La conclusion s'impose donc que B.H. n'a pas été acquitté à tort d'une prévention certes majeure (qui en impliquerait d'ailleurs d'autres, vu les moyens utilisés pour accréditer la vente à C. Sàrl). Il n'en a pas été valablement accusé et il n'y a donc pas là de motif de cassation du jugement rendu, même si ce résultat est plus que contrariant.

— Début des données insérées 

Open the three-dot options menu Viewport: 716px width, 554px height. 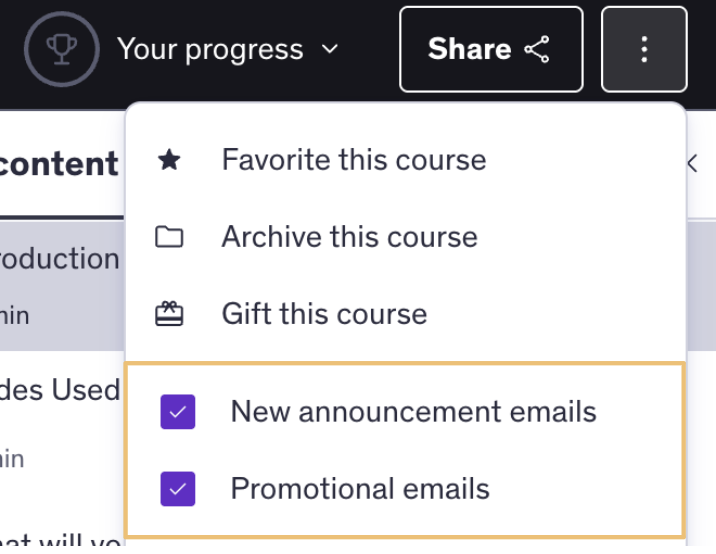pos(644,49)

4. Les pourvois étant partiellement bien fondés, les recourants supporteront chacun une part des frais de justice, le solde restant à la charge de l'Etat, alors que l'intimé leur versera une indemnité de dépens réduite.
Par ces motifs, LA COUR DE CASSATION PENALE
1. Casse le jugement du 15 mai 2000.
2. Renvoie la cause au Tribunal correctionnel du district du Val-de-Travers, pour nouveau jugement au sens des considérants.
3. Arrête les frais de justice à 660.00 francs et les met à charge, pour un quart de CICICAM et, solidairement pour un quart, de la Commission paritaire de la maçonnerie et du génie civil du canton de Neuchâtel et de E., le solde restant à la charge de l'Etat.
4. Condamne B.H. à verser des indemnités de dépens de 200.00 francs à CICICAM, d'une part, et aux deux autres recourants précités, d'autre part.